Who should be taking the honors versions of our mathematics courses?A lot of questions have come up among individuals about the role of the honors versions of our service courses, and who is really qualified to take them. We have updated our advice page:
Before the change, the advice page recommended the honors version of multivariable calculus, 110.211 Honors Multivariable Calculus, to anyone with a score of 5 on the Advanced Placement BC-level exam. While this score certainly opens up access to the course, really the focus and intent of the course is different from that of the regular version 110.202 Calculus III.
The honors version, like all of our honors versions, is really a course in "mathematics taught the way mathematicians would really like to teach mathematics" (my quote). It is a highly theoretic versions of the standard curriculum, focusing to a large extent, on the underlying theory of a topic and focusing less on the applications and techniques. It is a great course for budding mathematics majors and those who aspire to learn mathematics in a more formal way. In fact, it is a great course to use as a bridge to higher level mathematics, and we encourage our mathematics majors to take the honors versions of all of the courses where we offer such a version.

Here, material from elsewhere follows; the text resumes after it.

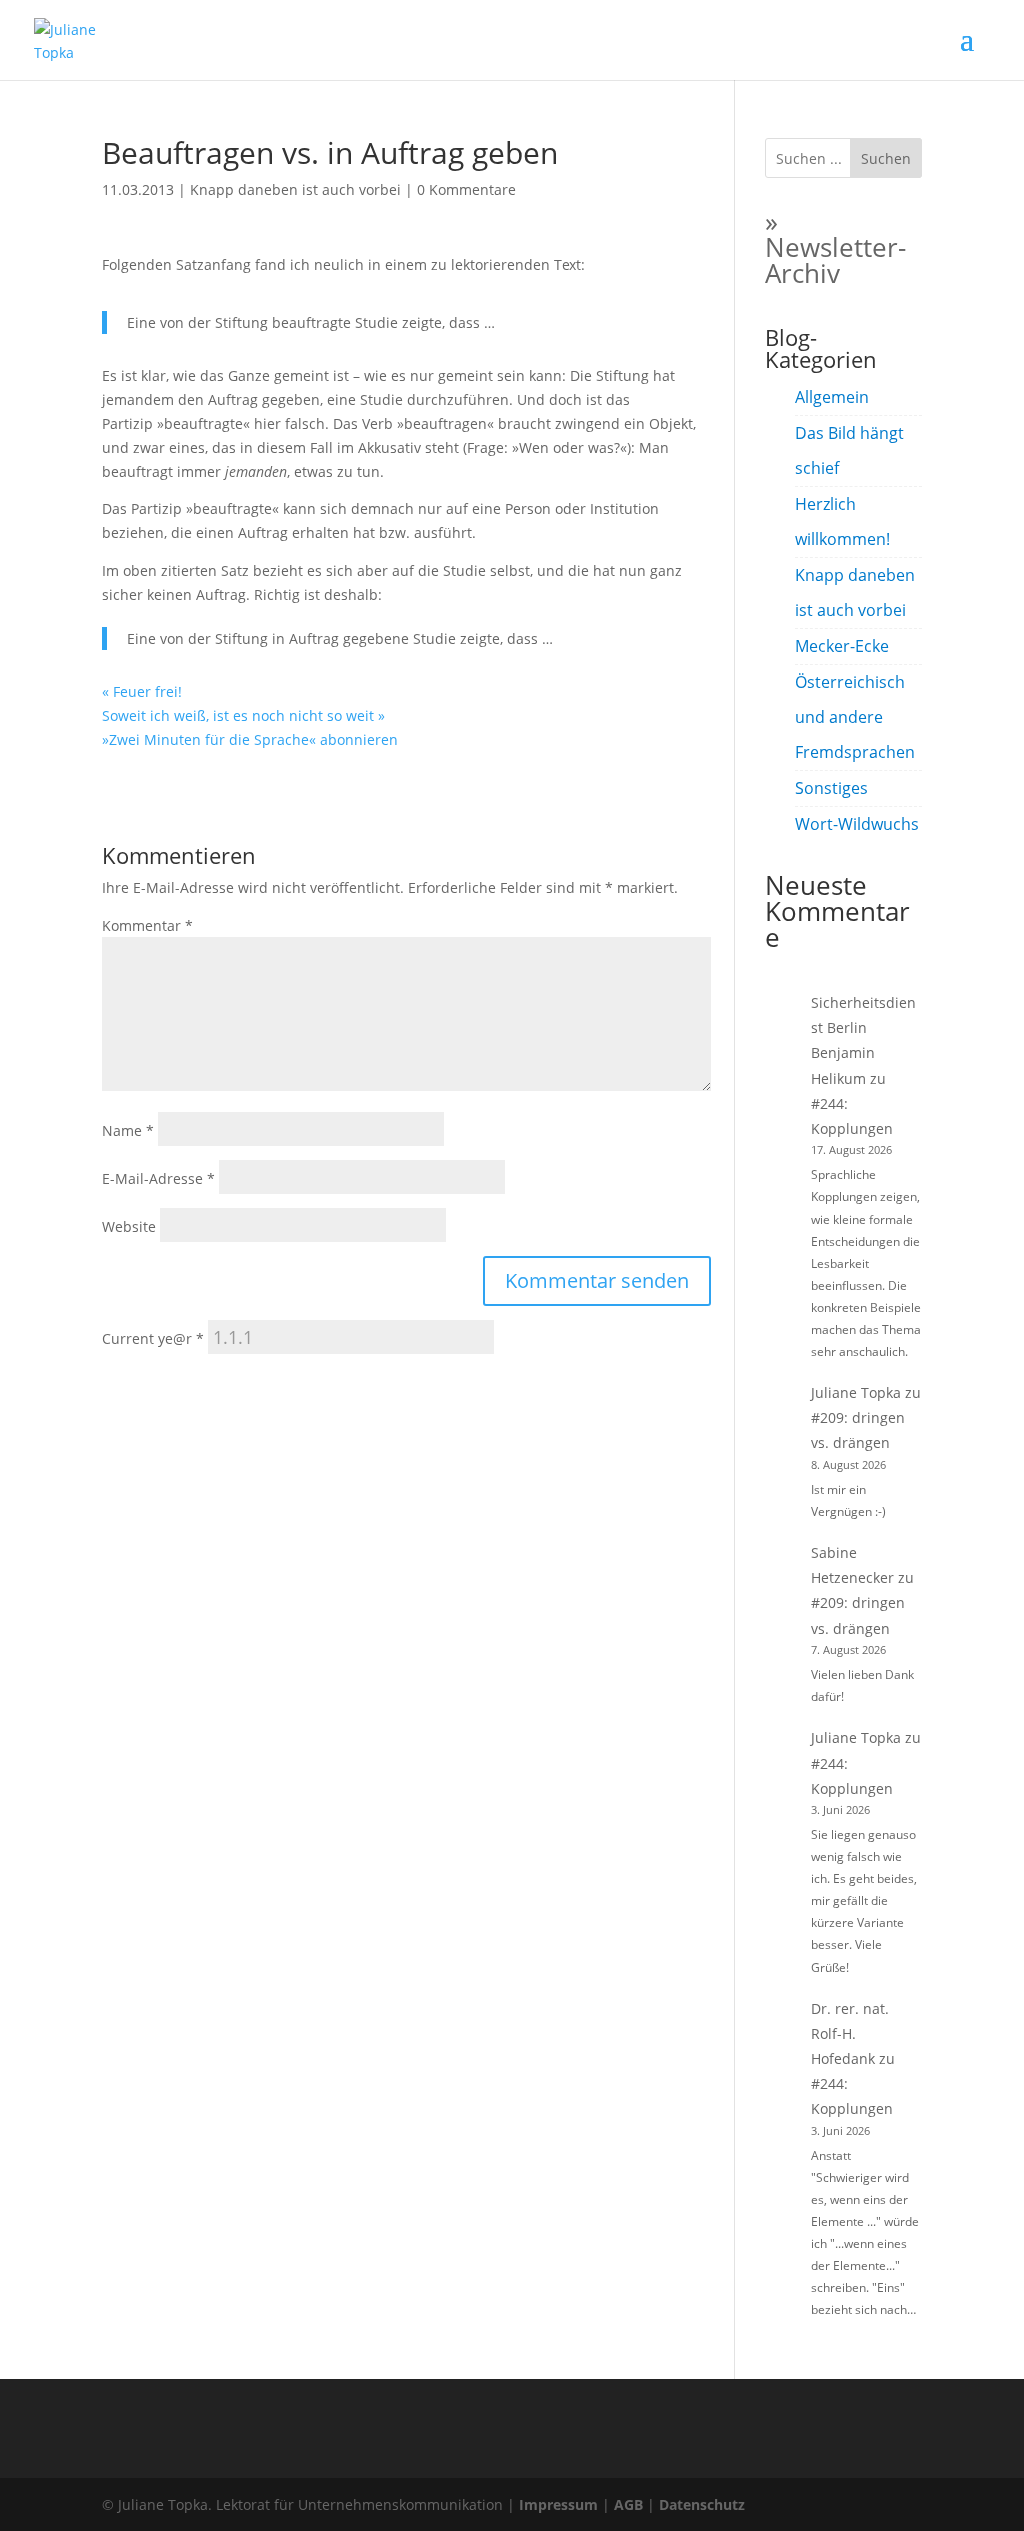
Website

On the other hand, the honors versions of our courses are not really for someone who simply wants to have the title "honors" on their transcript. Nor are they for students who are not interested in gaining a deep understanding of why topics like calculus are so foundational to higher level understanding of all mathematical modeling.
We have found that many students were jumping directly into this course (and the other honors courses) and having to reassess their choice after a couple of weeks into the semester. Many of these students found themselves switching "down" to the regular version of the course. Not a good way to start one's career here at Hopkins, no?
With this new advice page, we hope to better inform students of our intent, as well our offerings in courses. We always welcome any and ALL commentary of our curriculum, and strongly encourage questions about our programs.
And for ALL of the incoming freshmen out there, welcome to Hopkins. My door is always open!